Кассэль, не смея пошевелиться, зачаровано смотрел, как обугливаются бревна, исчезая в бездонной огненной глотке, сгорают заживо летучие мыши, падая на пол вместе с тлеющими балками, как вспыхивает, словно масляный факел, тело колдуньи, превращаясь в искореженную черную мумию.
Обезумевшее пламя истошно ухнуло, взлетело вверх, обдав лицо нестерпимым жаром, и вот уже теплый белесый пепел тонкими хлопьями с сухим шелестом осыпается на голову и плечи сидящего посреди пепелища мужчины.

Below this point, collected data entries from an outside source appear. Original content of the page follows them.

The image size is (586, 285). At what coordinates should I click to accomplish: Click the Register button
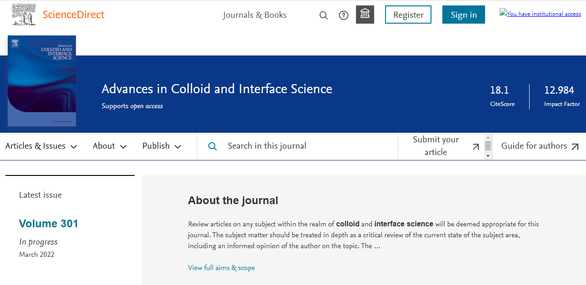[x=408, y=15]
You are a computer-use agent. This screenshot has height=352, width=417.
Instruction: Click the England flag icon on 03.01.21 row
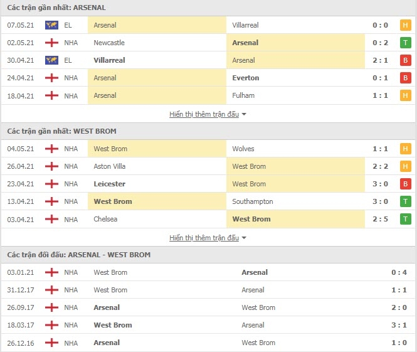point(51,272)
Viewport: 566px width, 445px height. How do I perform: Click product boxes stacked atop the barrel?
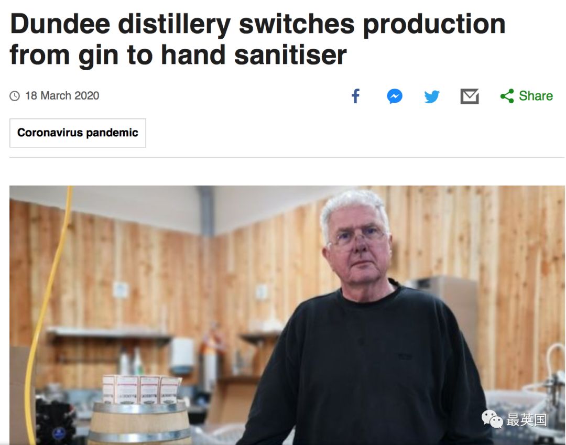coord(142,389)
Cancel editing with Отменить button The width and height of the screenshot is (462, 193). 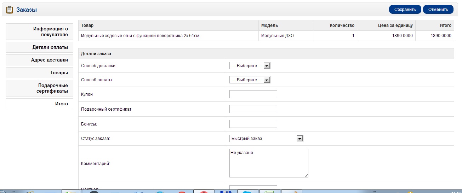(438, 10)
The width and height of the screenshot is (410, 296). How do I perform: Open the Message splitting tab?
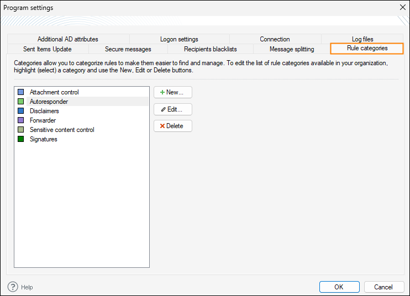pyautogui.click(x=292, y=49)
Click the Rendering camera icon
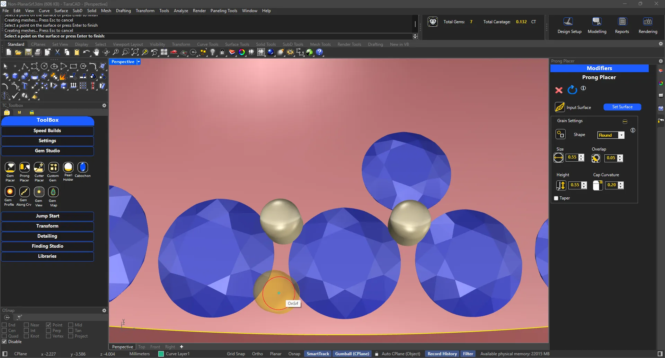Screen dimensions: 665x358 [x=648, y=22]
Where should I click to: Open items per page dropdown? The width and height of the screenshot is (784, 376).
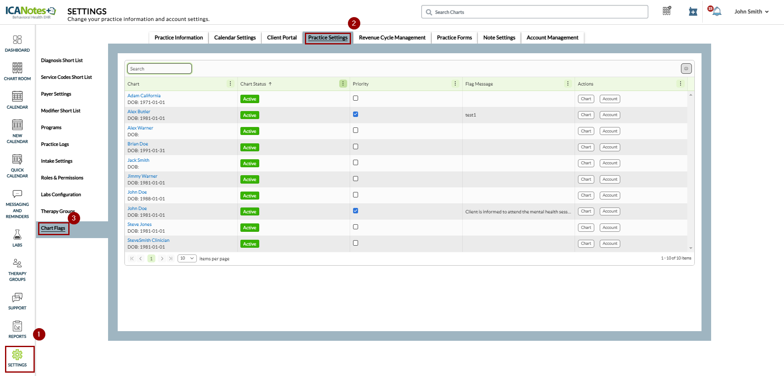point(187,258)
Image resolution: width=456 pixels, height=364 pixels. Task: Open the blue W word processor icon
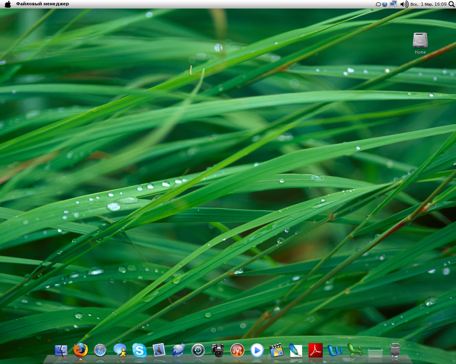[335, 350]
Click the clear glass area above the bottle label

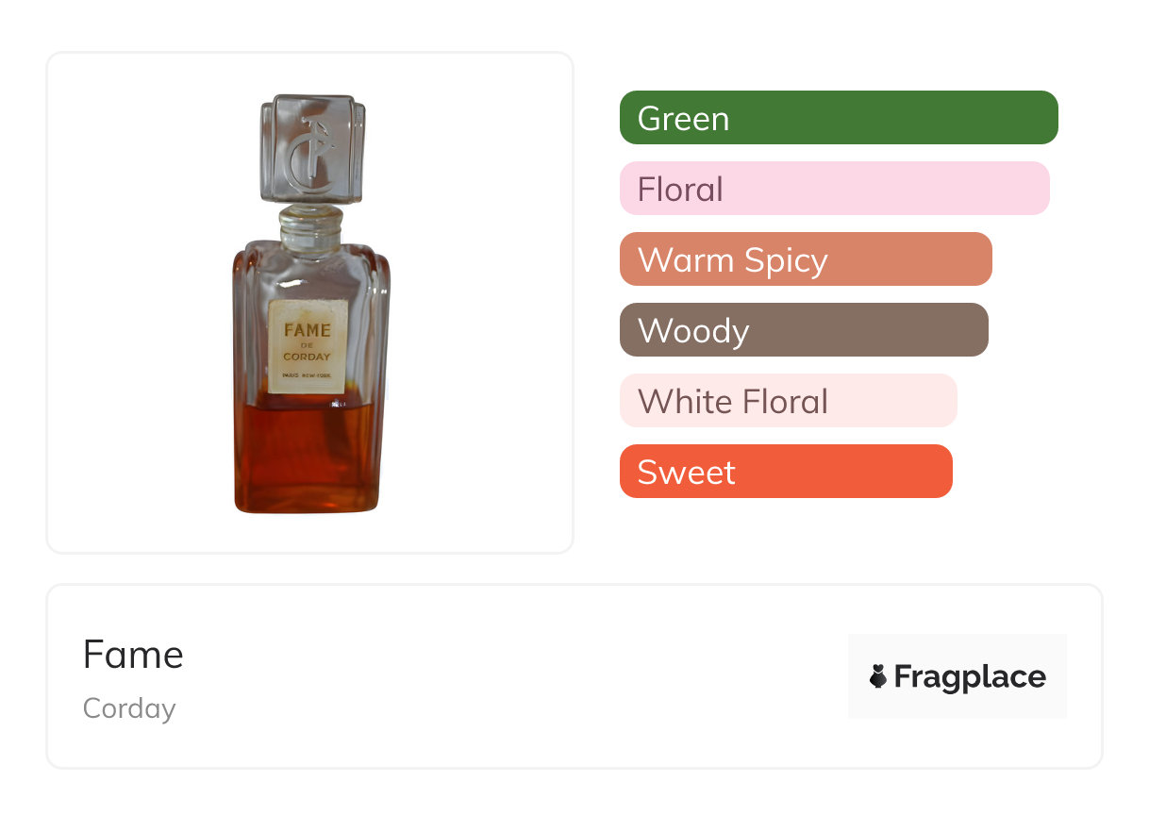(x=308, y=274)
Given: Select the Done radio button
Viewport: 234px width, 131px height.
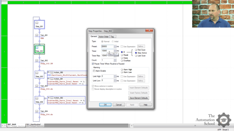Looking at the screenshot, I should click(122, 58).
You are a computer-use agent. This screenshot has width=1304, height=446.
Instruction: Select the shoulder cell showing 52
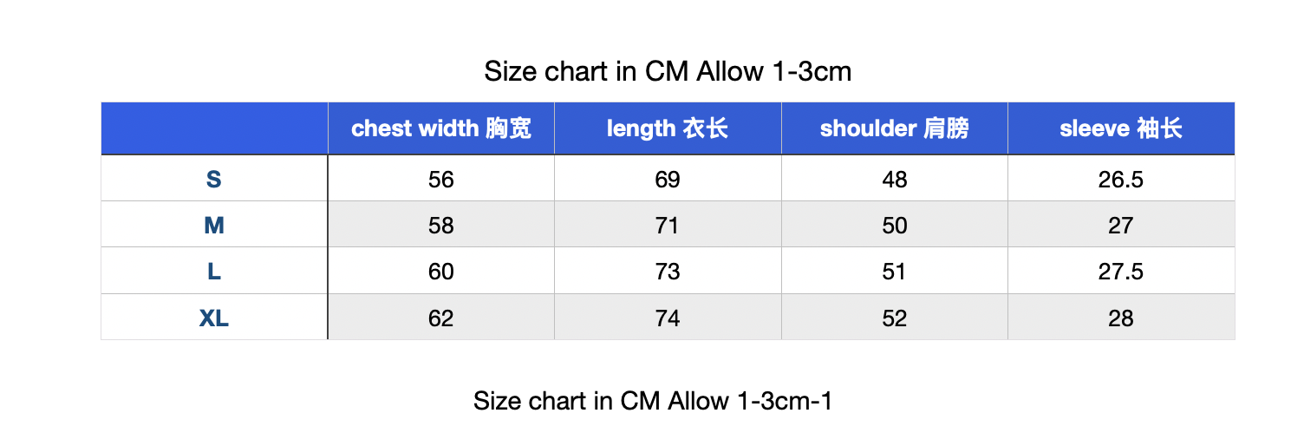tap(895, 318)
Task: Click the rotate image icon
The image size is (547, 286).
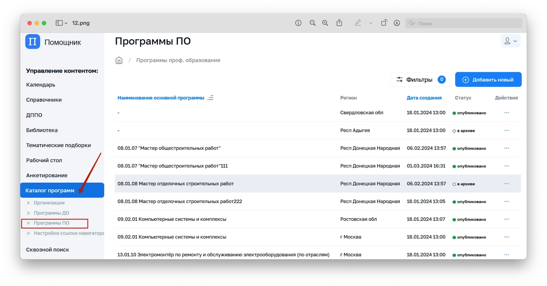Action: pos(384,23)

Яркий ослепляющий свет затопил все пространство вокруг, заставив Касса поневоле зажмуриться.
— Kethavel, nin ore!* (Кесавель, сердце мое)*, - Касс вздрогнул, и упругий комок больно сдавил гортань, перекрыв доступ воздуха в легкие. В абсолютно белом поле, окружавшем его со всех сторон, голос Эории зазвучал, как дуновение ветра.
Она сидела перед ним, овеянная нимбом серебристого света, и точки-пылинки яркими поблескивающими искорками кружились над ее белокурой головой. Удивительная улыбка коснулась нежных губ женщины, озаряя ее лицо добротой и легкой грустью.
— Эория? — Касс протянул дрожащую руку, желая дотронуться до погибшей жены, но она, вдруг сложив ладошки лодочкой, поднесла их к лицу, легонько подула, и между ними загорелся мягкий золотистый свет.
— Береги его, — Эория раскрыла ладонь, передавая Кассу тонкий пылающий лепесток.
Умиротворяющая волна нежности прокатилось по всему тему Черного Ястреба, свернувшись в груди жарким пульсирующим клубком. И сердце вдруг замерло в сладком томлении, согретое теплотой хрупкого, испуганно трепещущего огонька и струящейся из него бесконечной любовью.